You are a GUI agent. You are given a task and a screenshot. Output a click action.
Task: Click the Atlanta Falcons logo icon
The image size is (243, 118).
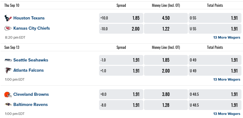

§ §

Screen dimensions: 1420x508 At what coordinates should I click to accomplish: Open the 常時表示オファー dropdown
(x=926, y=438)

§ §

▶ [Task prompt]:
Repeat the stretch of data from the line containing "You are a GUI" through the line containing "The image size is (243, 118).", word for word, and give only those lines.

▶ [Result of this exercise]:
You are a GUI agent. You are given a task and a screenshot. Output a click action.
Task: Click the Atlanta Falcons logo icon
The image size is (243, 118).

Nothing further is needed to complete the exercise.